- **Data for this exercise**
_ _ _ _ _ _ _

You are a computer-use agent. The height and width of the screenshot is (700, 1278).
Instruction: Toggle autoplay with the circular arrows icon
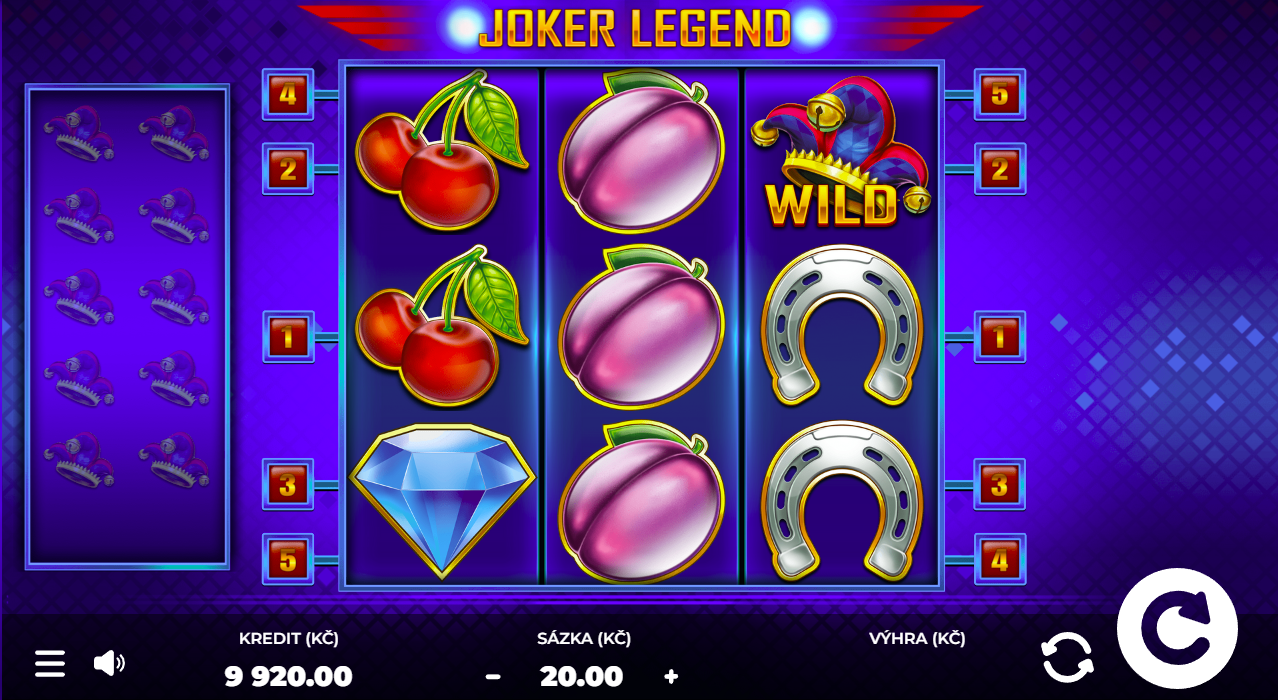click(1067, 657)
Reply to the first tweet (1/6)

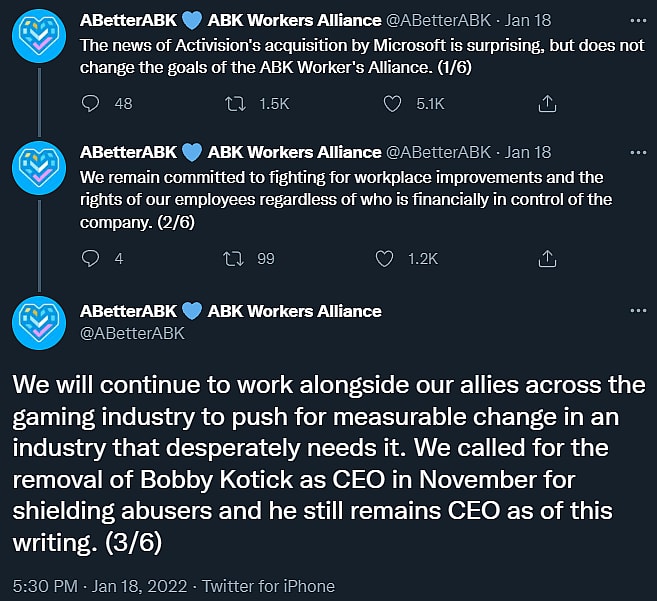pyautogui.click(x=91, y=102)
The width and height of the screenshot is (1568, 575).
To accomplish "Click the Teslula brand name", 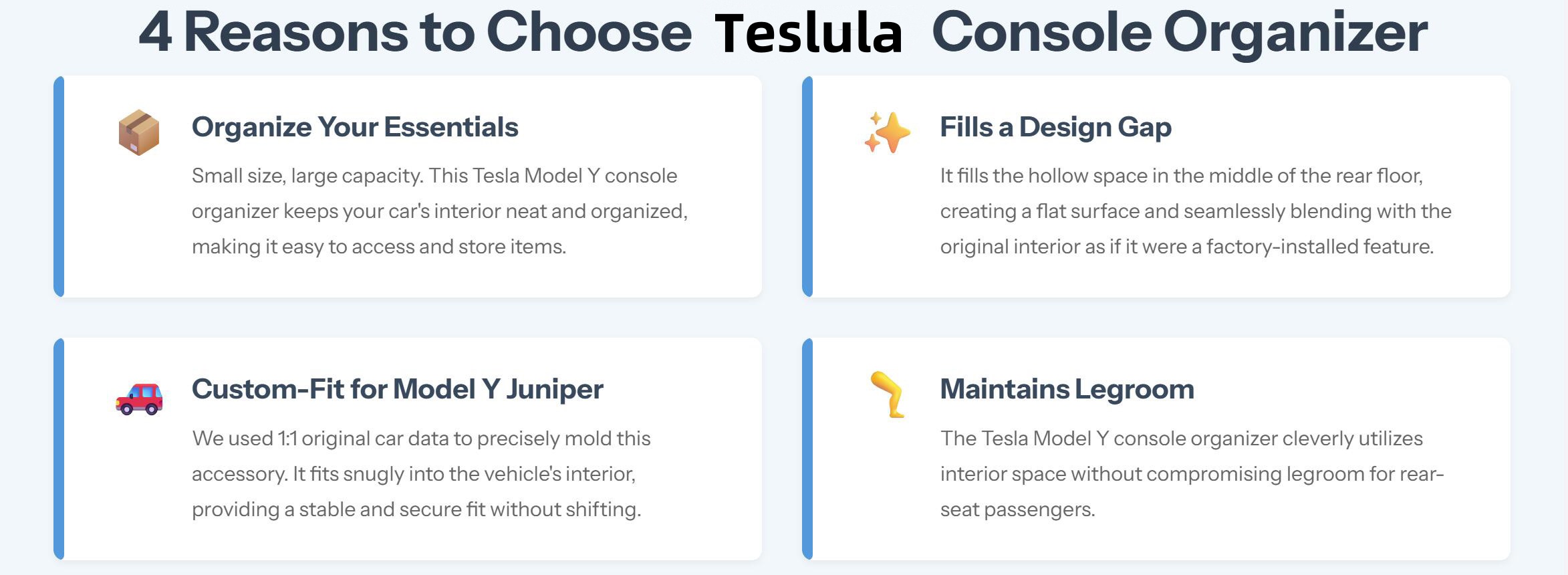I will click(809, 33).
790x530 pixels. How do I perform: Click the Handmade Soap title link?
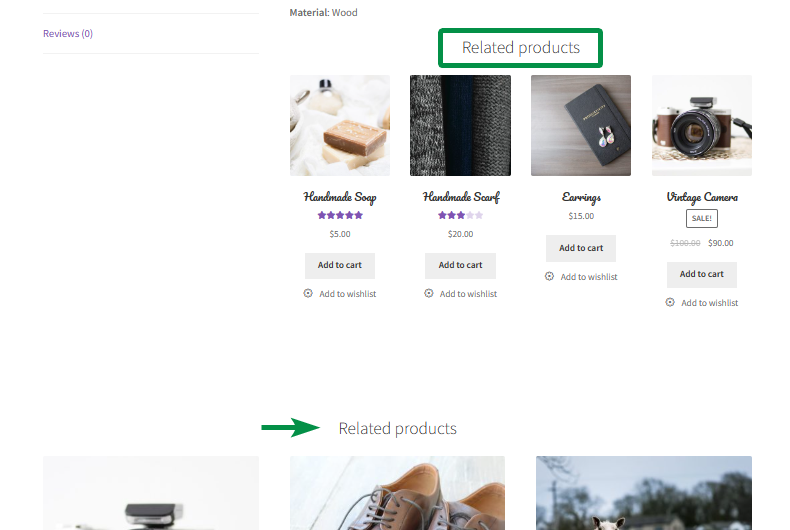[340, 197]
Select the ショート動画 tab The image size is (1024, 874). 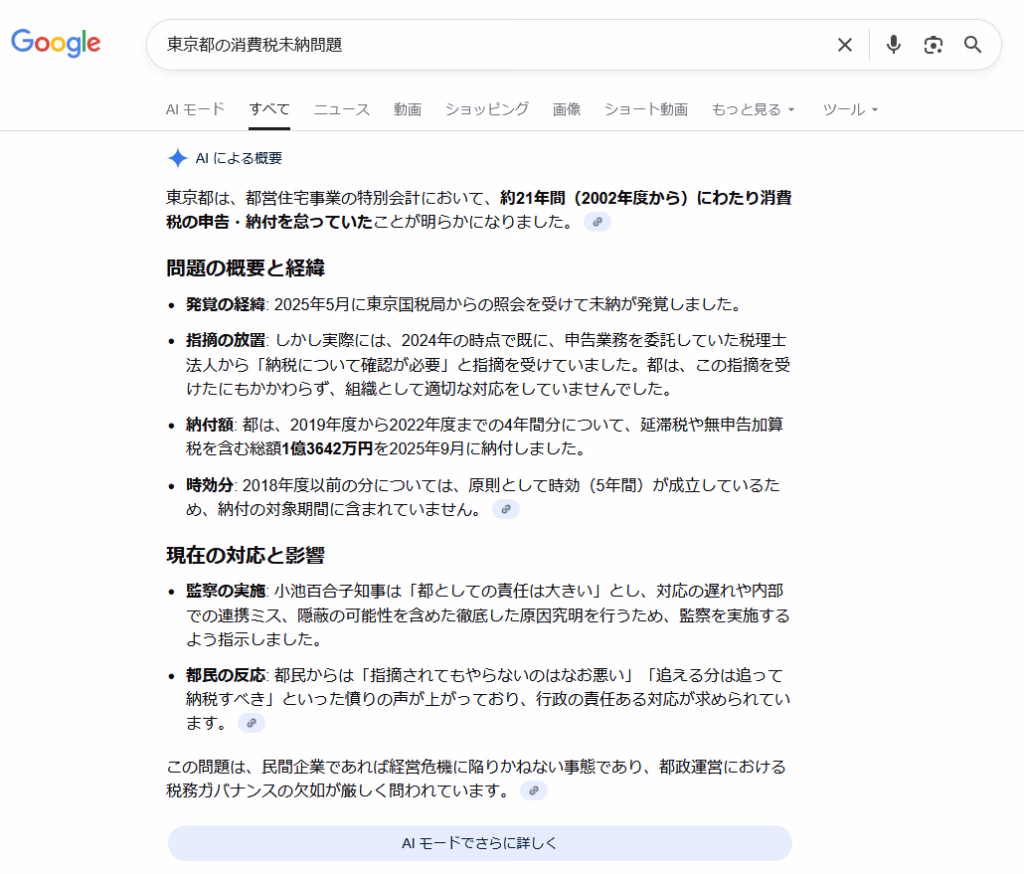(645, 110)
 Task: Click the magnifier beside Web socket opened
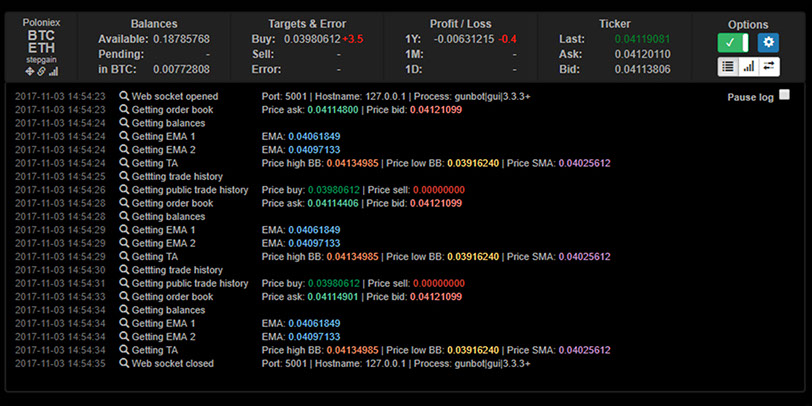point(124,96)
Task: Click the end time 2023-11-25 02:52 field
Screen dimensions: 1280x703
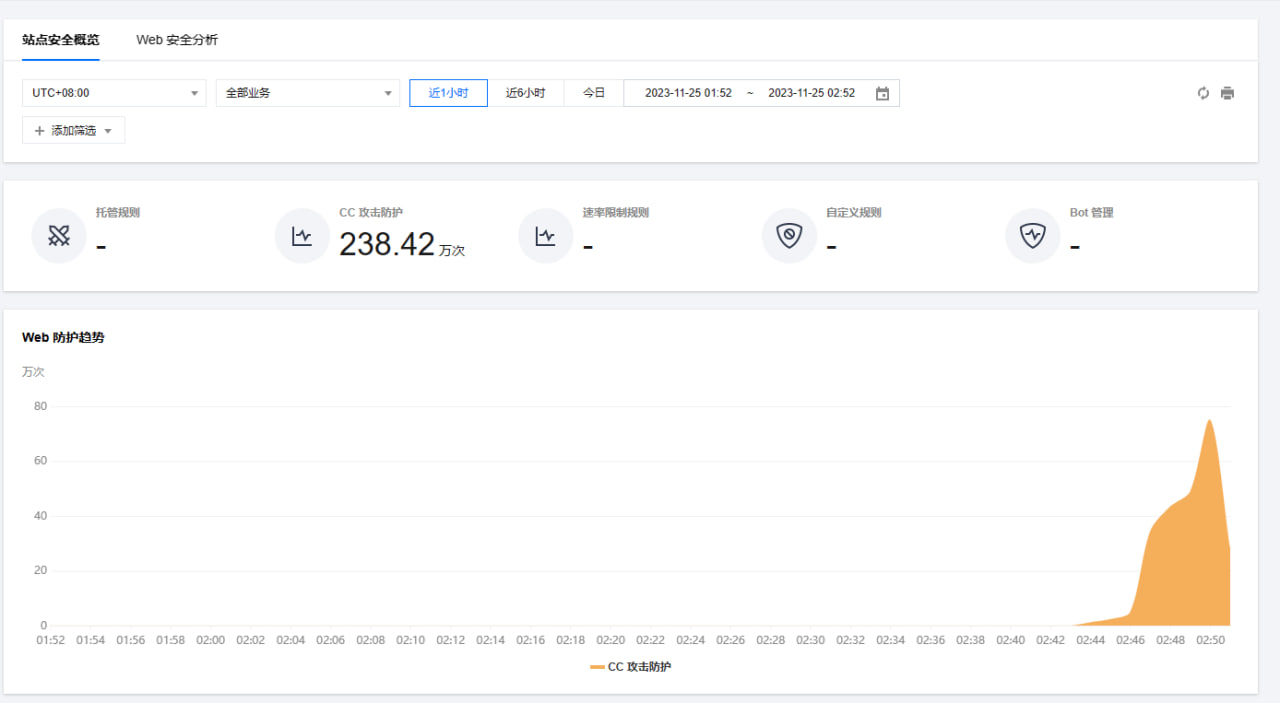Action: click(811, 93)
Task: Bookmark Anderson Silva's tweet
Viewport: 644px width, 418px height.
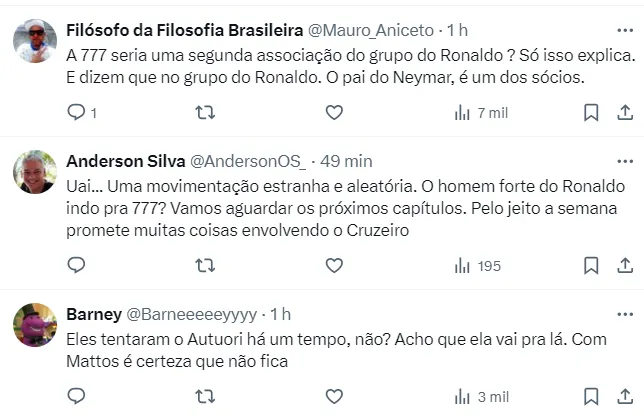Action: click(591, 265)
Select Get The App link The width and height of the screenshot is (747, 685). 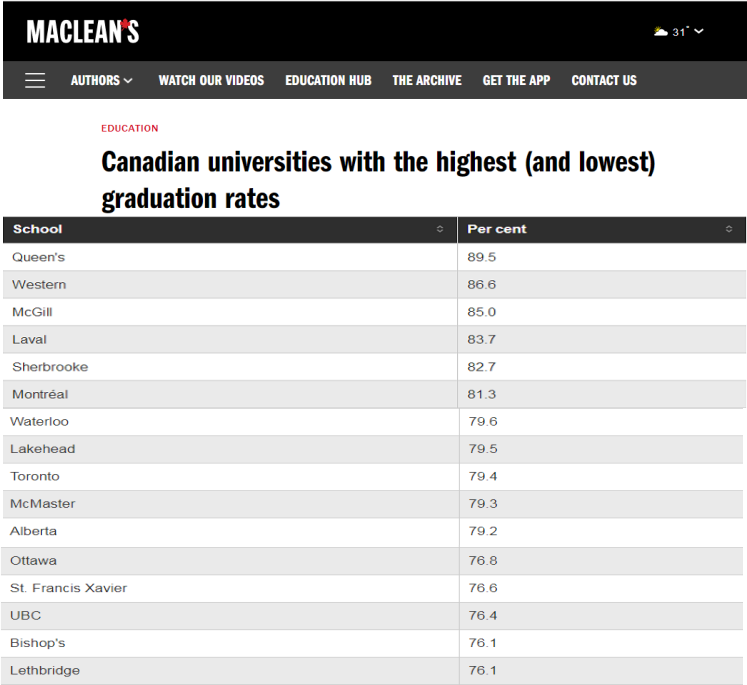pos(516,81)
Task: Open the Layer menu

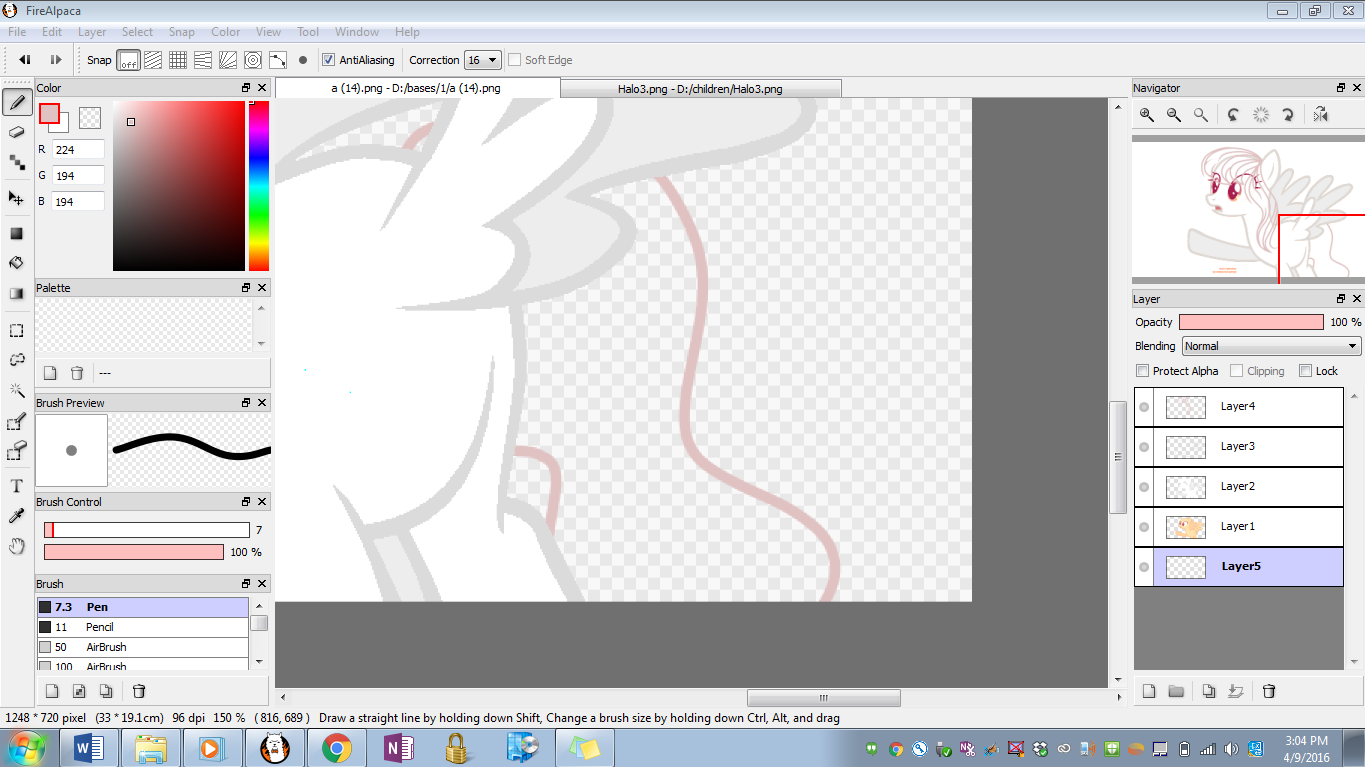Action: (x=92, y=32)
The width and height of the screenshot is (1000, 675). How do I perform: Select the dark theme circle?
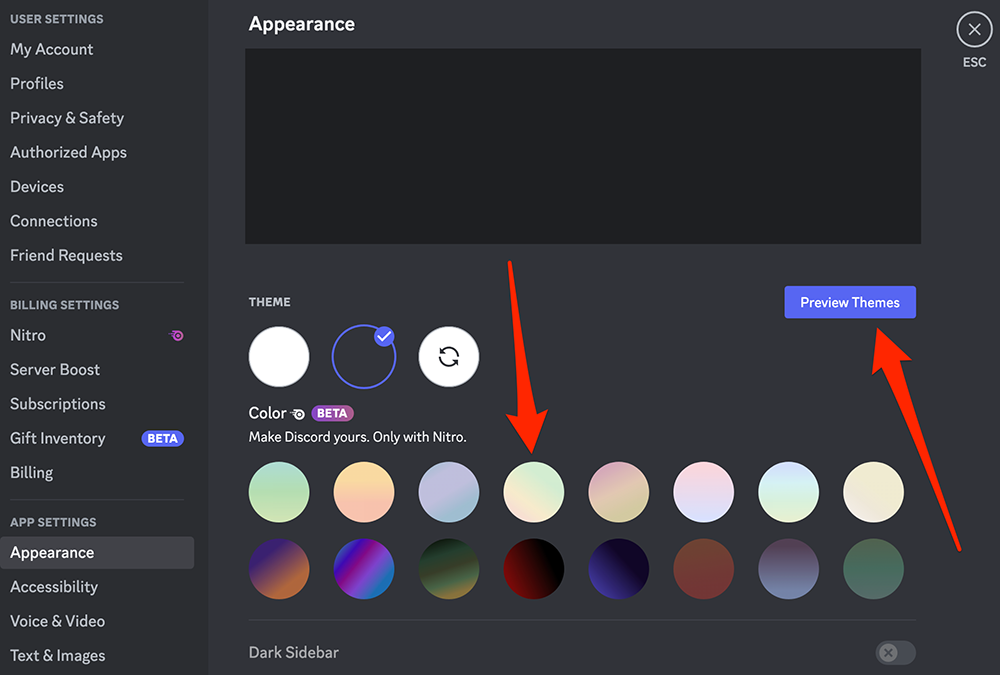(x=364, y=357)
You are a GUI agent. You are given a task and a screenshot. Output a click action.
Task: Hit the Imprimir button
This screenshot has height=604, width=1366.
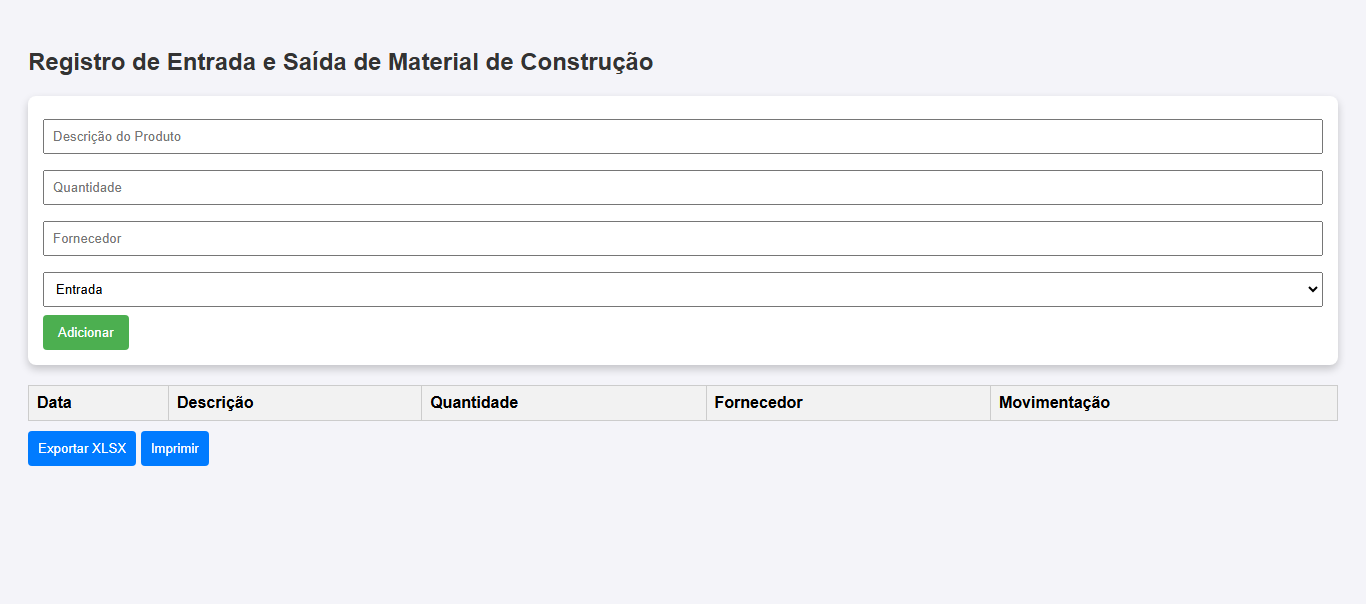(175, 449)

_ _ _ _ _ _ _

- **Exercise aim**
The lines wanted run from the one with "The width and height of the screenshot is (1000, 675)." through the final line of the data; repeat them word for word and skip every picture.

- **Exercise output**
The width and height of the screenshot is (1000, 675). How do I perform: Select the dark theme circle?
(x=364, y=357)
You are a GUI agent. You are given a task and a screenshot. Output a click action.
Task: Hit the Imprimir button
This screenshot has height=604, width=1366.
(175, 449)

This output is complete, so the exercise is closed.